[RECORDS FOR THIS TASK — start]

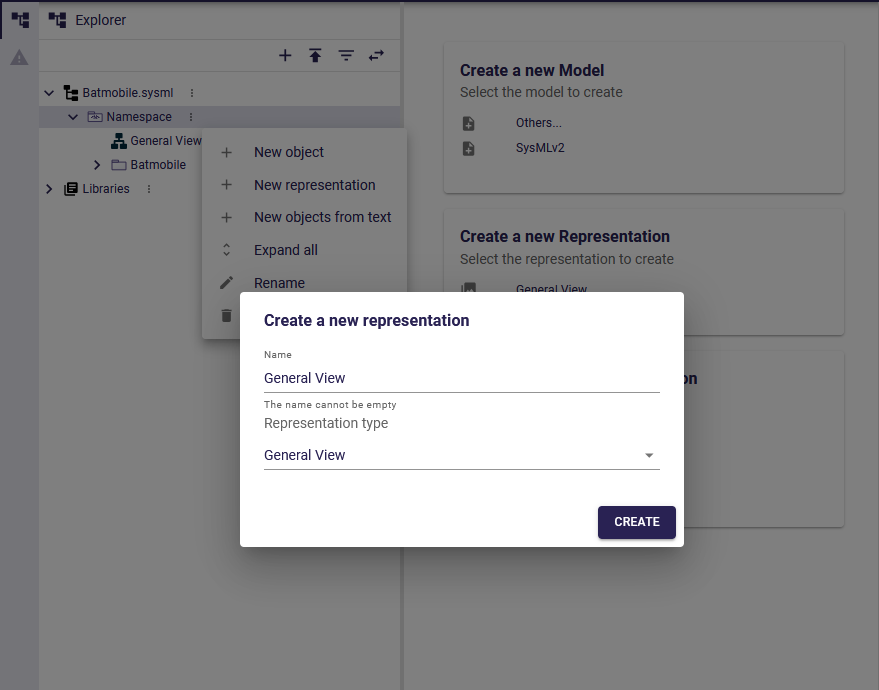Click the SysMLv2 model option
This screenshot has width=879, height=690.
(534, 148)
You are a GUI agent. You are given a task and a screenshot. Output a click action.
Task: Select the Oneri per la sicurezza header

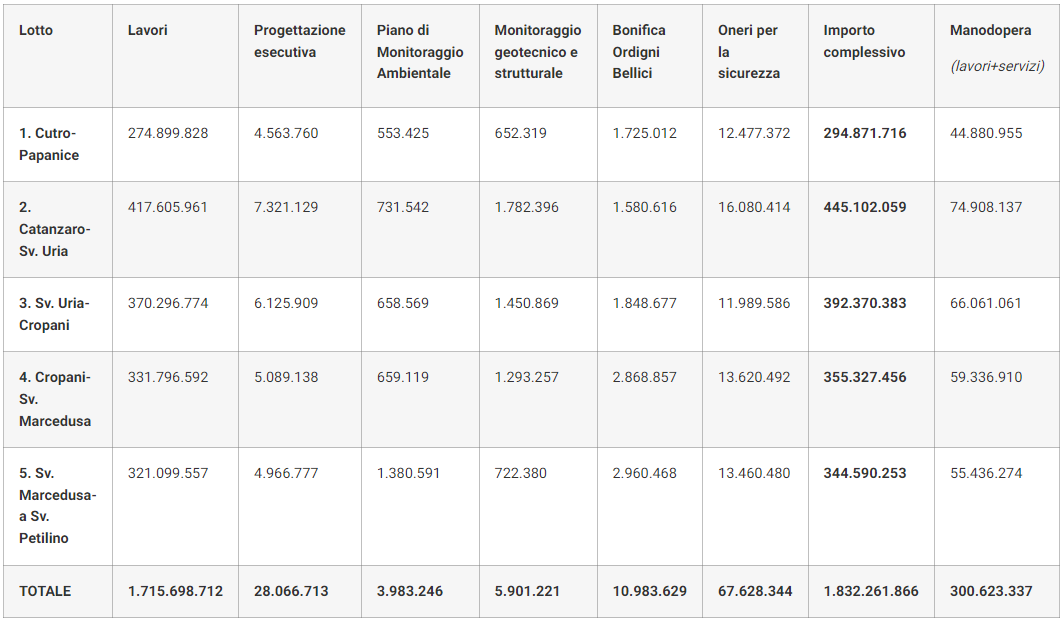(x=748, y=51)
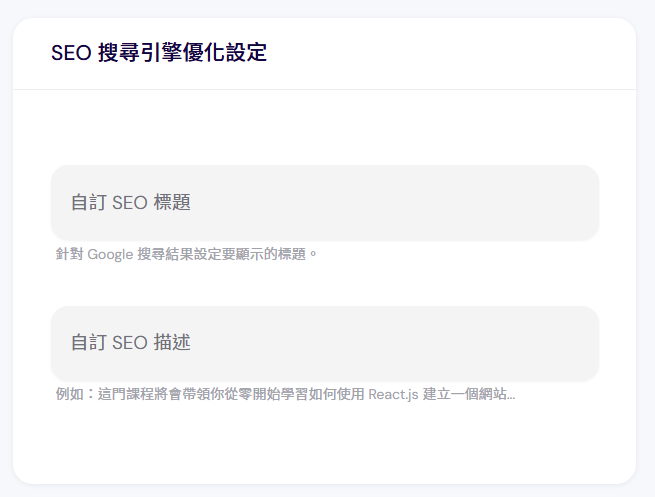The image size is (655, 497).
Task: Click the 自訂 SEO 標題 input field
Action: pyautogui.click(x=325, y=203)
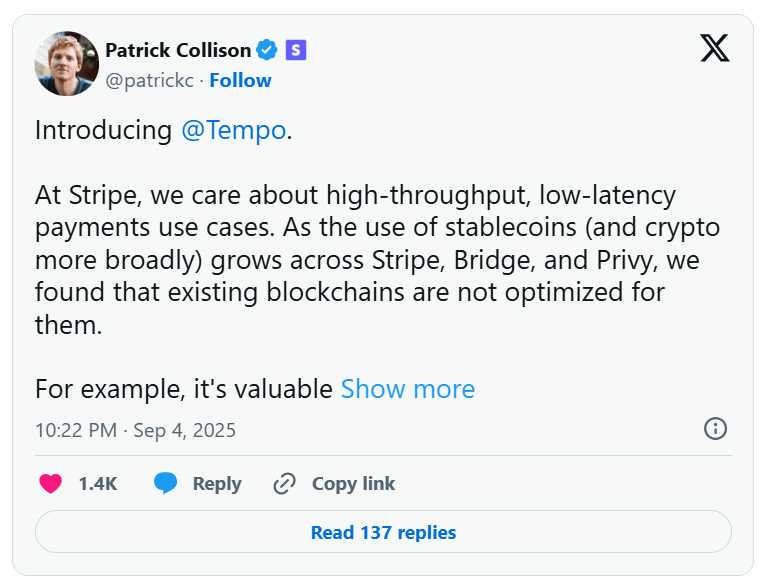Open Patrick Collison's profile photo
The width and height of the screenshot is (764, 587).
pos(67,63)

[RECORDS FOR THIS TASK — finish]

** YOUR INSTRUCTIONS **
Beginning with the line that contains "You are a GUI", repeat every remaining line of the data exactly, the last line included, and omit pictures.

** WORKED SOLUTION **
You are a GUI agent. You are given a task and a screenshot. Output a click action.
Task: Select the Oneri per la sicurezza header

(x=748, y=51)
The image size is (655, 497).
Task: Click the 自訂 SEO 標題 input field
Action: pyautogui.click(x=325, y=203)
Open Patrick Collison's profile photo
The width and height of the screenshot is (764, 587).
pos(67,63)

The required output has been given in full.